━━━ RECORD EXTRACTS
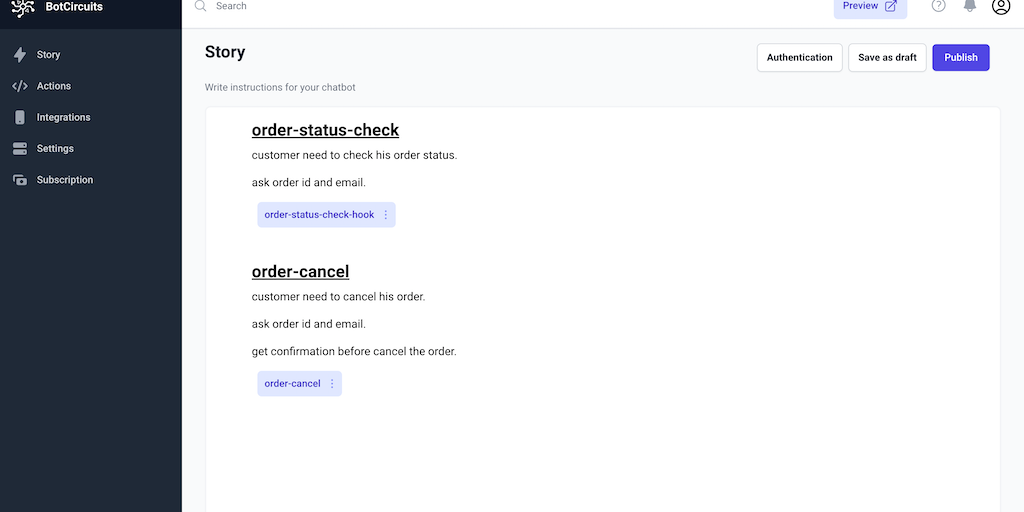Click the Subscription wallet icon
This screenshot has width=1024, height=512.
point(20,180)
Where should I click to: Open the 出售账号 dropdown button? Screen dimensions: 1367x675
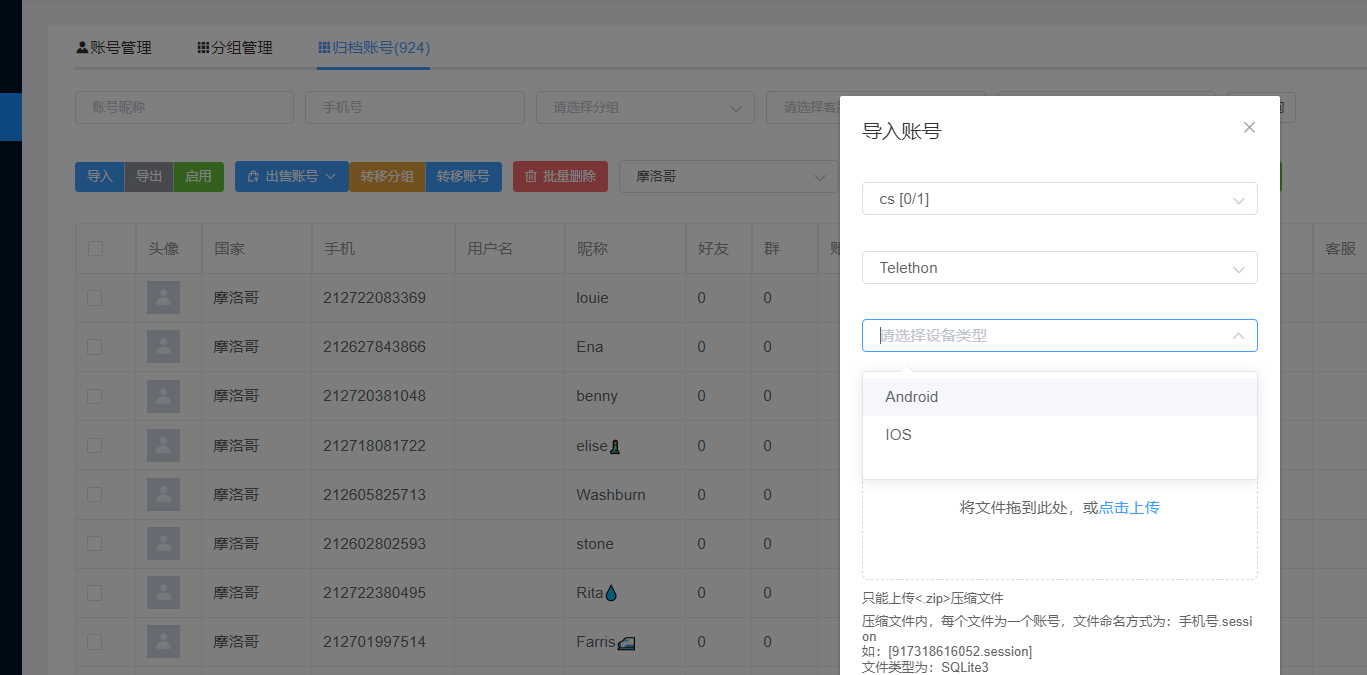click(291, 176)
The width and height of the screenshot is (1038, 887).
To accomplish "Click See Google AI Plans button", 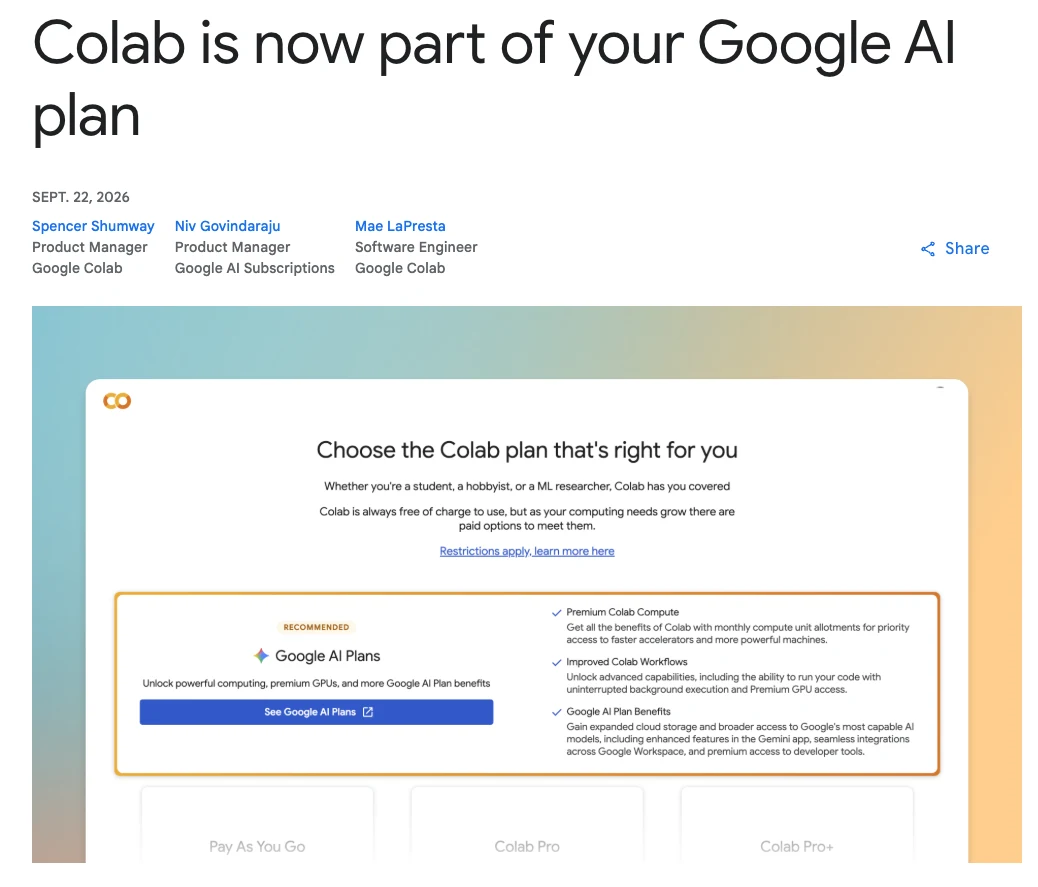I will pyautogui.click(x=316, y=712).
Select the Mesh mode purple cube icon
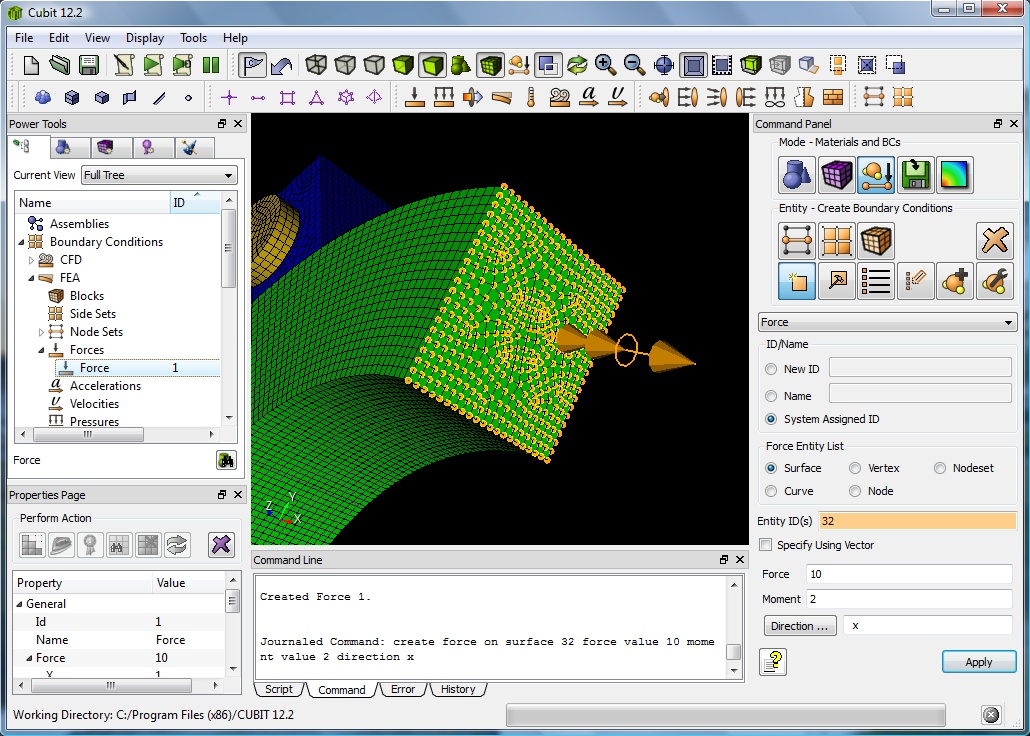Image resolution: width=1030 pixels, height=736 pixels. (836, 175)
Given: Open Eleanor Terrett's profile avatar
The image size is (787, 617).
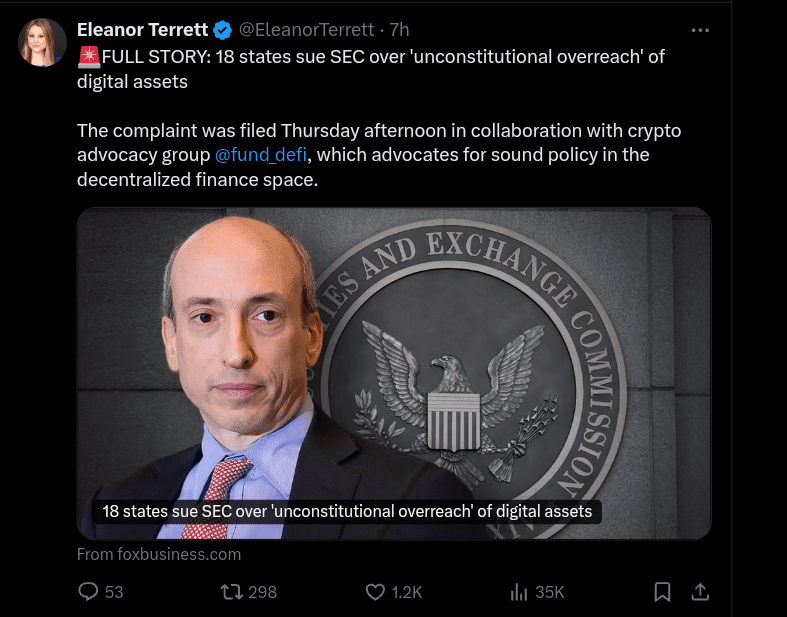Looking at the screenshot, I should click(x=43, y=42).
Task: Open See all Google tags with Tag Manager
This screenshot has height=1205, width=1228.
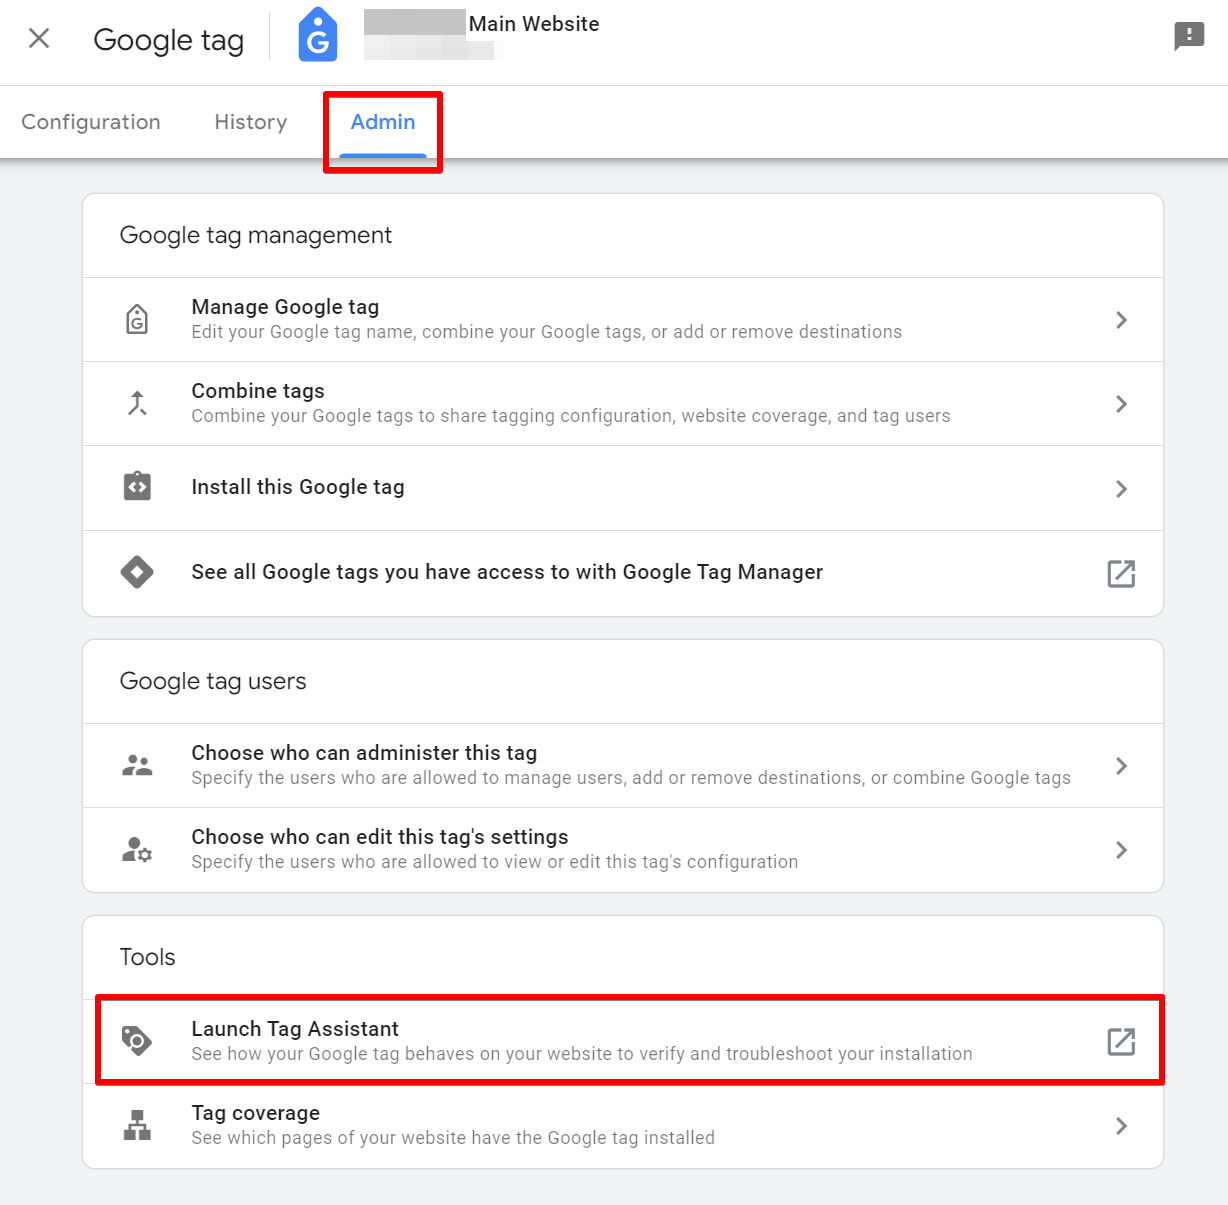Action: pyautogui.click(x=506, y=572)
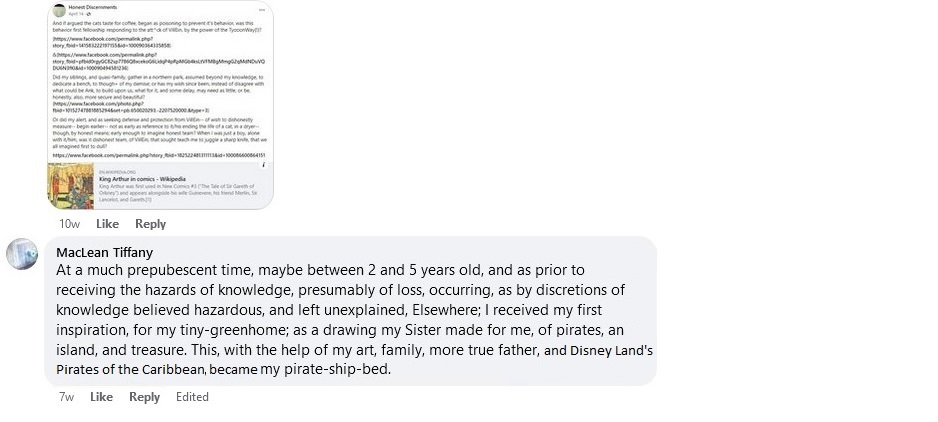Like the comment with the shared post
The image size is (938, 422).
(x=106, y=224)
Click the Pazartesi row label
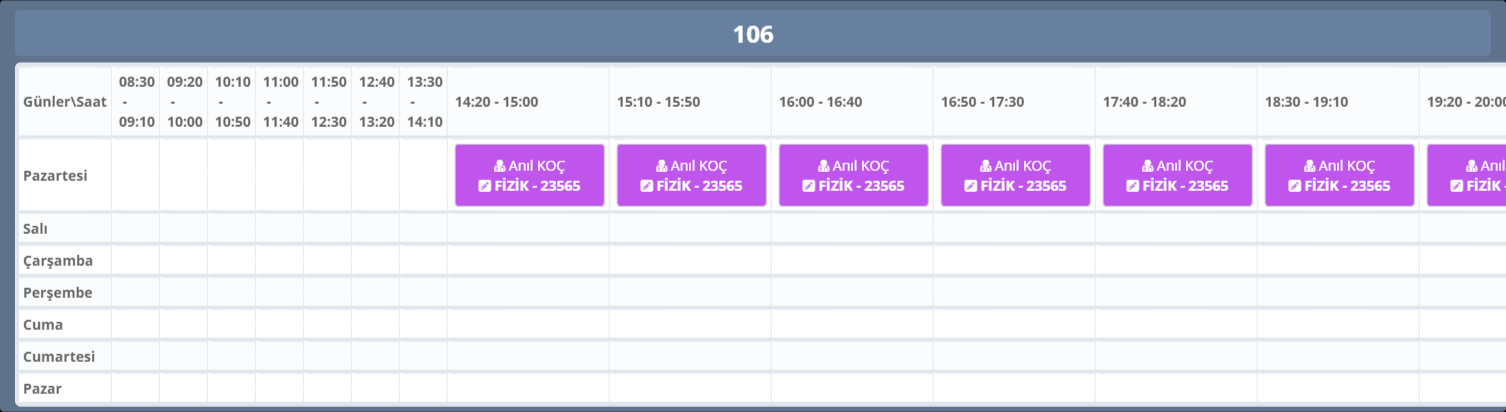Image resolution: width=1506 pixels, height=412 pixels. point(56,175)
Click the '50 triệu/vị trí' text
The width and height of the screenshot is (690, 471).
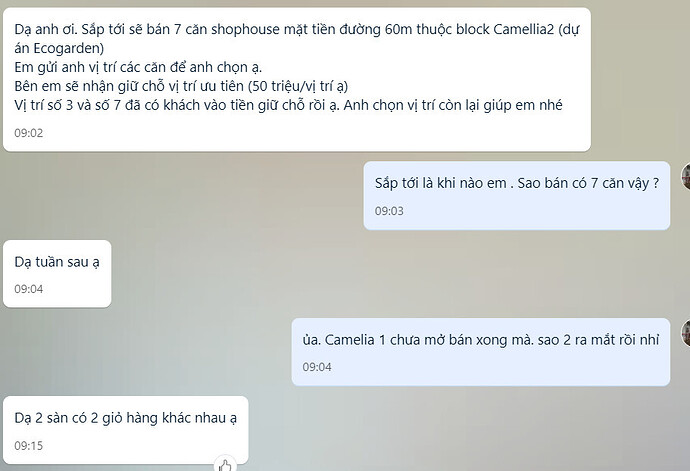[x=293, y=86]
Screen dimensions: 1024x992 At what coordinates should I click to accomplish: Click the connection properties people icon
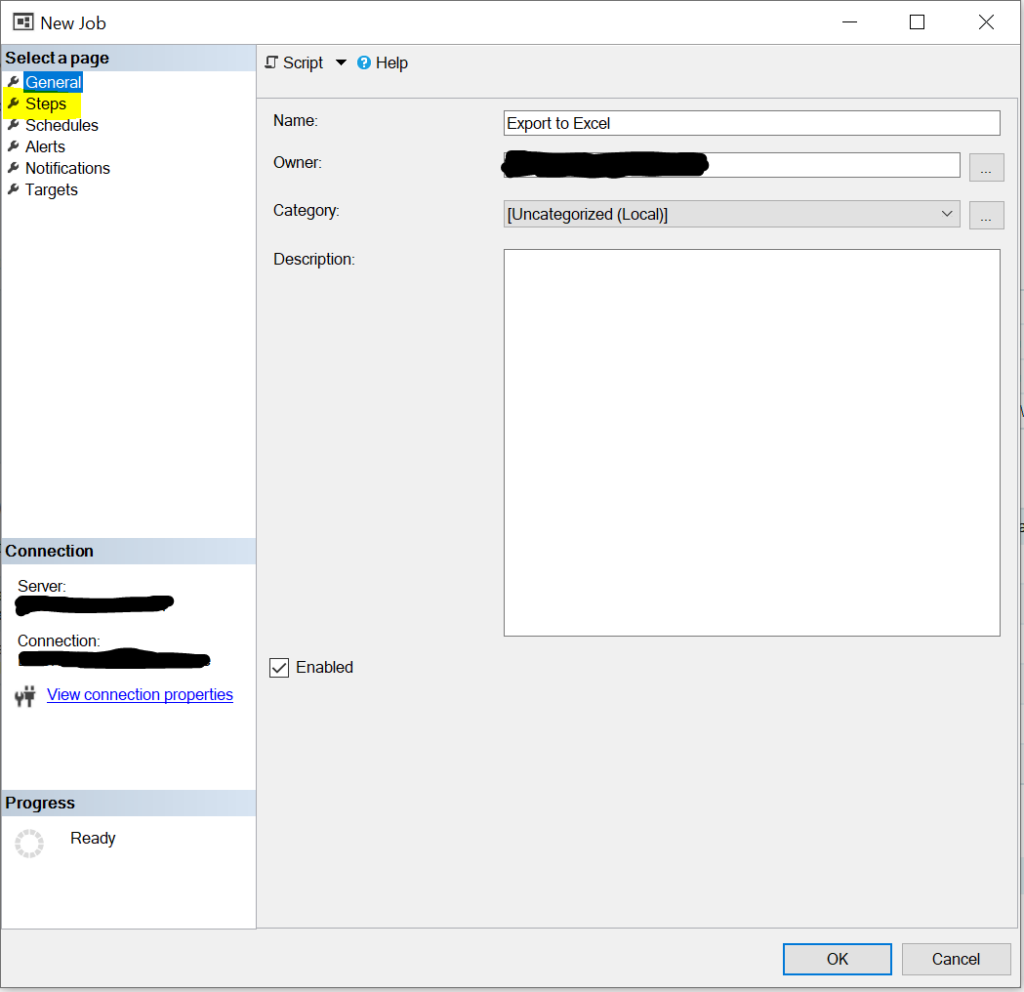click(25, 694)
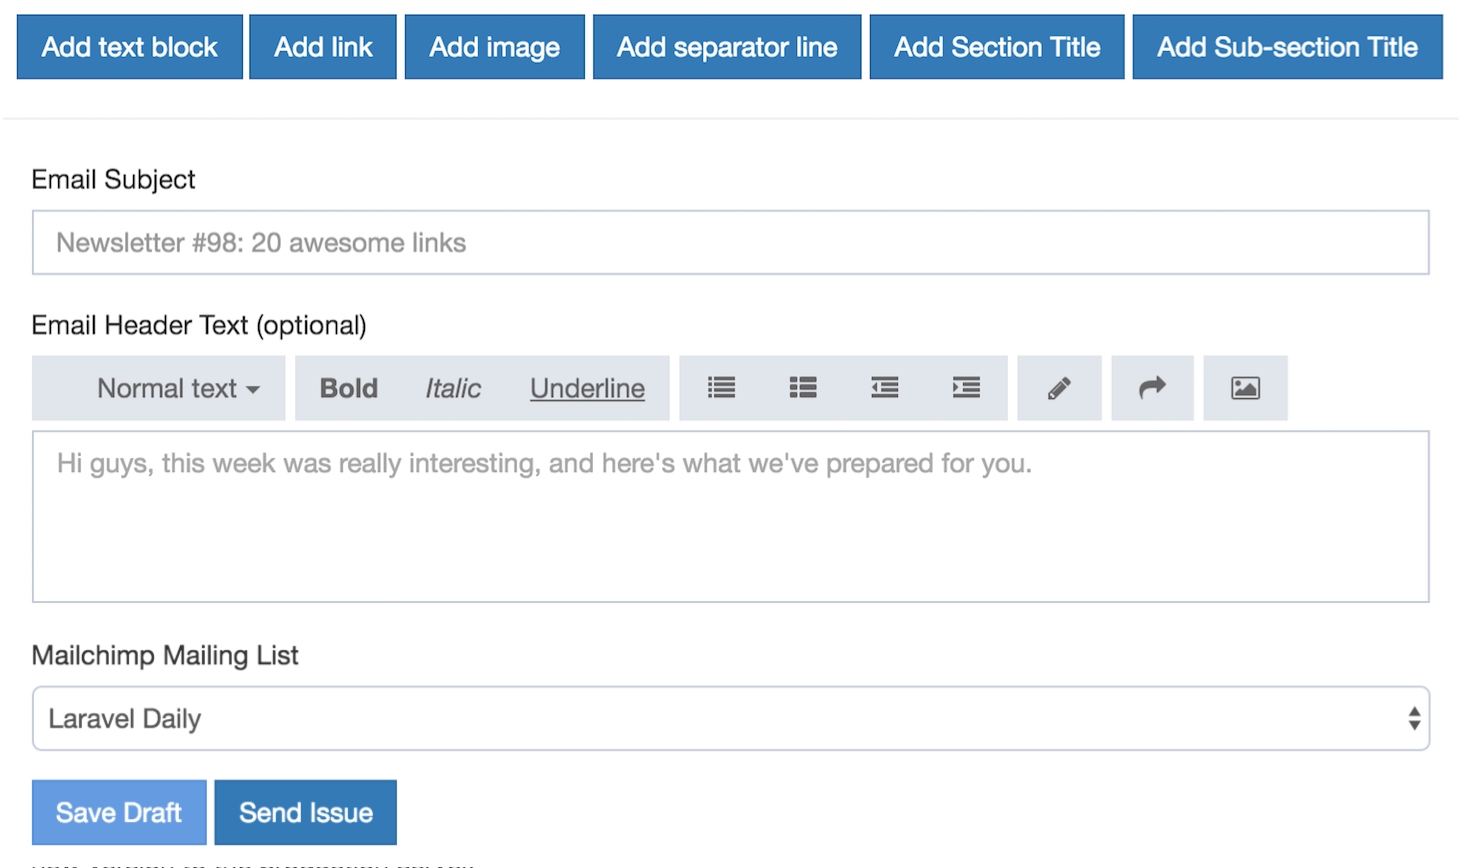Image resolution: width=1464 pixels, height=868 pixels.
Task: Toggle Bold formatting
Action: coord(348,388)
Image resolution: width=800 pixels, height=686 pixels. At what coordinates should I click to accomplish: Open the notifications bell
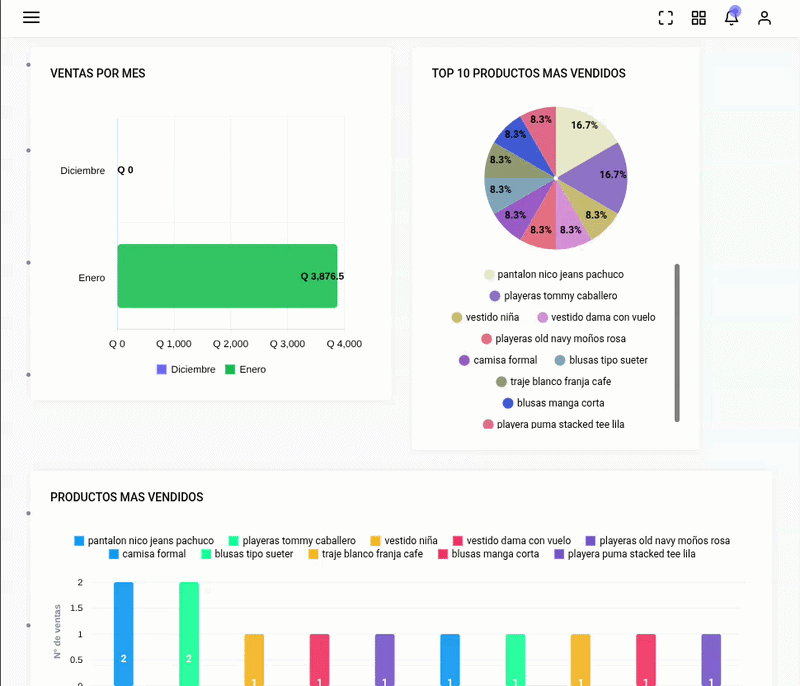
━━━━━━
ASSIGNMENT>
Your copy must start at the line that holds "Screen dimensions: 1024x992" and end at the last line of the data, both included; it must contain no pictures.

EXPECTED ANSWER>
Screen dimensions: 1024x992 At what coordinates should I click to accomplish: Click the connection properties people icon
click(25, 694)
Image resolution: width=1464 pixels, height=868 pixels.
Task: Toggle Bold formatting
Action: coord(348,388)
Image resolution: width=800 pixels, height=686 pixels. At what coordinates should I click to accomplish: Open the notifications bell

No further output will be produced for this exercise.